GO was prepared from graphite powder according to the Hummers and Offman (1958) method, as described elsewhere [26]. Extra pure graphite powder (2.0 g, Merck, 12.0 g mol⁻¹, 99.5%) was pre-oxidized by slowly adding it to a solution of sulfuric acid (H₂SO₄, 50 ml, Dongwoo fine-chem, 95%–97%) and nitric acid (HNO₃, 50 ml, Dongwoo fine-chem, 68%–70%) followed by stirring at 80 ° C for 4 h. The mixture was cooled down to room temperature and then washed with de-ionized water until the pH value was neutral, followed by drying at 40 ° C overnight. The resultant pre-oxidized graphite was dispersed into cold concentrated H₂SO₄ in a reaction vessel, which was kept in an ice bath and stirred followed by slow addition of potassium permanganate (KMnO₄, 10 g, Sigma Aldrich, 97%). The temperature was held below 10 ° C during the addition. The mixture was stirred at 35 ° C for 2 h, during which time the solution thickened and turned a brownish gray in color. Then, 250 ml of de-ionized water was added and the temperature was raised to 100 ° C for 15 min. Over this time, the solution became brown in color. The addition of 700 ml of de-ionized water with 30 ml of hydrogen peroxide (H₂O₂, Dongwoo fine-chem, 30%) followed by stirring for 1 h removed the Mn⁺ ions, resulting in a yellow-brown colored solution. The solid product collected from the solution after 12 h was washed with 5% hydrochloric acid (HCl) until sulfate ions were no longer detectable with barium chloride (BaCl₂). Then the sample was re-dispersed in de-ionized water five times in order to remove the impurities. Further centrifugation at 3000 rpm for 5 min was carried out to remove all visible particles from the precipitate (unexfoliated GO). The supernatant was then subjected to high-speed centrifugation at 10 000 rpm with a g force of 12 298 for 10 min, and the resulting sediment was dried at 60 ° C in a vacuum oven to yield GO powder.
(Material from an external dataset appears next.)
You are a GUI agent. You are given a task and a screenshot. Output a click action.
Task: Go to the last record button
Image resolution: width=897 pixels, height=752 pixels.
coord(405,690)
Solef PVDF 21 510 was supplied by Solvay Korea Co. N-N dimethylformamide (DMF, anhydrous 99.8%) was purchased from Sigma Aldrich. The dried GO powder was dispersed in DMF solvent (1 mg ml⁻¹) and ultra-sonicated for 2 h below 60 ° C, as the flash point of DMF is around 60 ° C. PVDF powder (2.5 g) was separately dispersed in 50 ml of DMF under magnetic stirring for 2 h at 30 ° C. Then, a GO/DMF solution with 0.1 wt% of GO was added to the PVDF/DMF solution. 0.1 wt% of GO was chosen because it is possible to obtain the purely piezoelectric β-polymorph at this concentration level [27]. Good dispersion of GO in PVDF was achieved after 5 min of ultra-sonication. The nanocomposite solution was stirred at 500 rpm at 60 ° C for 1 h to achieve good dispersion and interaction of the GO with the PVDF. The nanocomposite solution was then placed on a glass substrate and cast using a film casting knife. The films were kept in a vacuum oven overnight at 70 ° C to evaporate the solvent. Three different films were made: one with only PVDF and two films with PVDF/GO. One of the PVDF/GO films was subjected to a hot press at 150 ° C for 2 h, well below the melting temperature of PVDF, in an effort to avoid altering the dispersion of GO. The PVDF/GO nanocomposite synthesis method and further in situ thermal reduction process at 150 ° C to obtain PVDF/RGO nanocomposite helped to produce well dispersed functionalized graphene in the PVDF matrix. The corresponding solutions and films are shown in figures 1(a) and (b).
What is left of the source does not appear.